Work to complete: Copy out the dataset items below word for word, beginning with the line containing "Select Semitone 2 showing +5" and ending with the line containing "will (x=52, y=622).", both of those lines included.

Dataset items:
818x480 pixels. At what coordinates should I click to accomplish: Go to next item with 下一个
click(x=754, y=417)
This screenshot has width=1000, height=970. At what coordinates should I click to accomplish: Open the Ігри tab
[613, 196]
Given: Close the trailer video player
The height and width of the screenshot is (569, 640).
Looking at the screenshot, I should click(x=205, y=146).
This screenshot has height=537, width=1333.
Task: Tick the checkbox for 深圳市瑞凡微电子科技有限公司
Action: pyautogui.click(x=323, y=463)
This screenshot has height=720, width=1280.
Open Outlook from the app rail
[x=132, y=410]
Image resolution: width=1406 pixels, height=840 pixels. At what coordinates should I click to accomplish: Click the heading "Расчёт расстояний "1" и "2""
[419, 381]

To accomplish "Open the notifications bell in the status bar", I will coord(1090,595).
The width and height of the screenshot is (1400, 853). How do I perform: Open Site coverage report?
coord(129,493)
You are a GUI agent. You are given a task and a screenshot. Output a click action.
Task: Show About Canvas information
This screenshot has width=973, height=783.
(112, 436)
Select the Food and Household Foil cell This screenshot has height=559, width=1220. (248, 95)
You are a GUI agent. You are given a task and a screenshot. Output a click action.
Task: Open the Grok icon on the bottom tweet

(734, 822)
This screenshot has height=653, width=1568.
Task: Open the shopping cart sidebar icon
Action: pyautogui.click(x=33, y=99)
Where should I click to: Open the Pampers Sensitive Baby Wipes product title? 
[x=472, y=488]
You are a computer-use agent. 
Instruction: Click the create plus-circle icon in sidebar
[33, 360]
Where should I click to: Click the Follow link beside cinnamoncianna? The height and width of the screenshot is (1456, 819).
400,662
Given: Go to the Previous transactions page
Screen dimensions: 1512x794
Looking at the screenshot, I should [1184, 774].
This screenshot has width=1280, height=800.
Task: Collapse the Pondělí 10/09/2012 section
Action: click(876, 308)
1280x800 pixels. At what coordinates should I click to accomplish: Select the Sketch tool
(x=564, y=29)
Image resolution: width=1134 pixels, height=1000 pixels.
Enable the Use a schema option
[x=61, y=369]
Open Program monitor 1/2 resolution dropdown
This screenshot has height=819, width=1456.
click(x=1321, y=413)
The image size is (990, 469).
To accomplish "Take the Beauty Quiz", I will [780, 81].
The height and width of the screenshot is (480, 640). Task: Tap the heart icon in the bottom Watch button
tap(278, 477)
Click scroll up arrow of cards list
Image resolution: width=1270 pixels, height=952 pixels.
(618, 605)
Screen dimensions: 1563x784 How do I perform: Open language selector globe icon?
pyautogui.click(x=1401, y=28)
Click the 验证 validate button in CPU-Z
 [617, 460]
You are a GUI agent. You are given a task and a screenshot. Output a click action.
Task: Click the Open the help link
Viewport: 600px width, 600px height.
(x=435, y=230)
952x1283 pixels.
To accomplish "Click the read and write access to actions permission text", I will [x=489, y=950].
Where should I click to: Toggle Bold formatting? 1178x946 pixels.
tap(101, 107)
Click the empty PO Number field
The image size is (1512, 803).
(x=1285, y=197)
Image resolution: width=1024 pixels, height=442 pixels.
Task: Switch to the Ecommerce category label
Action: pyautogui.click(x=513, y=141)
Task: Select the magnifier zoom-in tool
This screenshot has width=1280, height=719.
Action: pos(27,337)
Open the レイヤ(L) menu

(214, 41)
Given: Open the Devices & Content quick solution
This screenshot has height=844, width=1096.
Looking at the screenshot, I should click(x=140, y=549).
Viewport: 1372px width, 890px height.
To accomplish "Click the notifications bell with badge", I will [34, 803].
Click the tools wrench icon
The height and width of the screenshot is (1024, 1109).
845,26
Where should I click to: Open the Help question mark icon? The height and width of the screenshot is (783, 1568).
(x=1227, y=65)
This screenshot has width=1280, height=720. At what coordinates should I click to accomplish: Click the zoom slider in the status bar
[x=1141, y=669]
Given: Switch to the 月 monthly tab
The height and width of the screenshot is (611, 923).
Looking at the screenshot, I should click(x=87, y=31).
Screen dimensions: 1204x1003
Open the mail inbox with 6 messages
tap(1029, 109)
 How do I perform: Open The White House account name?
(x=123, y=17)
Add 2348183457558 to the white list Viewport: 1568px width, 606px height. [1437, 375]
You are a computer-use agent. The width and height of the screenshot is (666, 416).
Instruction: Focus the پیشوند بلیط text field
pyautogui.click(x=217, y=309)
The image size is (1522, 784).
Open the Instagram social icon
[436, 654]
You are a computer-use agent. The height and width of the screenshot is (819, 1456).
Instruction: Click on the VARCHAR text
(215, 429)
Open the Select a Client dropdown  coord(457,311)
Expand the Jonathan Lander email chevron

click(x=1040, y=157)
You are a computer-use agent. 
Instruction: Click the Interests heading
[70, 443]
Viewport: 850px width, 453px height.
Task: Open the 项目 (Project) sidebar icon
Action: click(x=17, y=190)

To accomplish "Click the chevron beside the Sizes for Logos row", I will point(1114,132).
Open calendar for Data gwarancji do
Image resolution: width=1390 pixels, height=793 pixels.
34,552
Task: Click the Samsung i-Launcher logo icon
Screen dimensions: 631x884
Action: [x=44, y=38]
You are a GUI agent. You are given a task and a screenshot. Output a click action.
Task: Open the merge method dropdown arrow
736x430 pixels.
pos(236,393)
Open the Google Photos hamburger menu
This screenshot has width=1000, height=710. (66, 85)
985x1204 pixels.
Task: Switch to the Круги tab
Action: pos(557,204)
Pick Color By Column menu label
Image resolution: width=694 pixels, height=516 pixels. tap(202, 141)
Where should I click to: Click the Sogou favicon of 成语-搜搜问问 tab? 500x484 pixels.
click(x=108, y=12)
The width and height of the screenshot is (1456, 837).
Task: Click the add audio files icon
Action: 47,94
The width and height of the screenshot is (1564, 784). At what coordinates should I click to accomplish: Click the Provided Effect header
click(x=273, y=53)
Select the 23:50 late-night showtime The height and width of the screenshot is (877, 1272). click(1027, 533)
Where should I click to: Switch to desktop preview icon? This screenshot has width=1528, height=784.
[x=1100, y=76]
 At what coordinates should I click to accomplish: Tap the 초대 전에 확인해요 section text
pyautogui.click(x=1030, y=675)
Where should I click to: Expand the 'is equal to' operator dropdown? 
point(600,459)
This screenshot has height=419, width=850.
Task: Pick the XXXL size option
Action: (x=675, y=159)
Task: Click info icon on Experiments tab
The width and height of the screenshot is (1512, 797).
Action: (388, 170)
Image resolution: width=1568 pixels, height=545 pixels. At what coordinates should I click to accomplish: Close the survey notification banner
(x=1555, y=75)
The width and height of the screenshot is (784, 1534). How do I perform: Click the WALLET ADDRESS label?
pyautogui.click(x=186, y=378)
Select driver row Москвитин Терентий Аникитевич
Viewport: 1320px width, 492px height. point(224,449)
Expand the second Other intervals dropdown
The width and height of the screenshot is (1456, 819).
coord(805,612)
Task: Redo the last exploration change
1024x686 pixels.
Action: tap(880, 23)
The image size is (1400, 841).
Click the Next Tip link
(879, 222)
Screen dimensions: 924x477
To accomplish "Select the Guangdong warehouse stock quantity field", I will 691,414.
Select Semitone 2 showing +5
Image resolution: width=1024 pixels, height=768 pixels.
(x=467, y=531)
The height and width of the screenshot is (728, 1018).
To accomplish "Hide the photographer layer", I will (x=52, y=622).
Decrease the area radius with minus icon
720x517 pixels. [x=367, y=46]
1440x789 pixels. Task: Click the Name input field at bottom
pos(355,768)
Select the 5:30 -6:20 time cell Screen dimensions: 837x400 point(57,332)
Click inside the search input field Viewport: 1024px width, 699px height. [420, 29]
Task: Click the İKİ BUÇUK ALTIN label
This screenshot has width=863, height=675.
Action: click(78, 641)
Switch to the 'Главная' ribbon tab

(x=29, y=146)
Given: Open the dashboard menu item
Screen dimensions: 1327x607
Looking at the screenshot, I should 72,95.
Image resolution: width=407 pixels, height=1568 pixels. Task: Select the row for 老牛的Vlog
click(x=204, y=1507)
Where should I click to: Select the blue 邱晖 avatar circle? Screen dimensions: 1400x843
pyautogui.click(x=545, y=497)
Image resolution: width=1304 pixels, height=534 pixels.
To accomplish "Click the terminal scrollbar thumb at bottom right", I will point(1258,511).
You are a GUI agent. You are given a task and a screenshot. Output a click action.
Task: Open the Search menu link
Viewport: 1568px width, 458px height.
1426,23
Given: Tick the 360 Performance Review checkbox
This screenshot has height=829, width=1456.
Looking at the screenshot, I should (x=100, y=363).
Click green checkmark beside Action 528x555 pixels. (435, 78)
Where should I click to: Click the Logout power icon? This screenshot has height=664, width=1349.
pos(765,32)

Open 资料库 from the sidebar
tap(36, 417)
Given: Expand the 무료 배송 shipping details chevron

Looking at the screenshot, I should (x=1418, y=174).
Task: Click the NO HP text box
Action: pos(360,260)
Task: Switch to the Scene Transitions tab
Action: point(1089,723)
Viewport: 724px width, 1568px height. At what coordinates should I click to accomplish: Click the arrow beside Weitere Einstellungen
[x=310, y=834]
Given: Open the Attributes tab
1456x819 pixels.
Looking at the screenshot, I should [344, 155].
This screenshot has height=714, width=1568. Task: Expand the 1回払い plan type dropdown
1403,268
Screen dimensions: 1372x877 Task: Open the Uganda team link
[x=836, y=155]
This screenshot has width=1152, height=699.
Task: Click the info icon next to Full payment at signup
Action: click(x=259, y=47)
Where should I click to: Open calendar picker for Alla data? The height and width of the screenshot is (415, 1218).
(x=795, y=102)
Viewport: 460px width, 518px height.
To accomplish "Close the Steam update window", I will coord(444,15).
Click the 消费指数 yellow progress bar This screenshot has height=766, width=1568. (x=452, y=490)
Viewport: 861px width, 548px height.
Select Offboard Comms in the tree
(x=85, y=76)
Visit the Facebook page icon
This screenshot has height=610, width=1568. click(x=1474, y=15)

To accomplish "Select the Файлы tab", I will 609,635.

Output below:
Select Semitone 2 showing +5
Image resolution: width=1024 pixels, height=768 pixels.
(x=467, y=531)
The height and width of the screenshot is (728, 1018).
To accomplish "Hide the photographer layer", I will (x=52, y=622).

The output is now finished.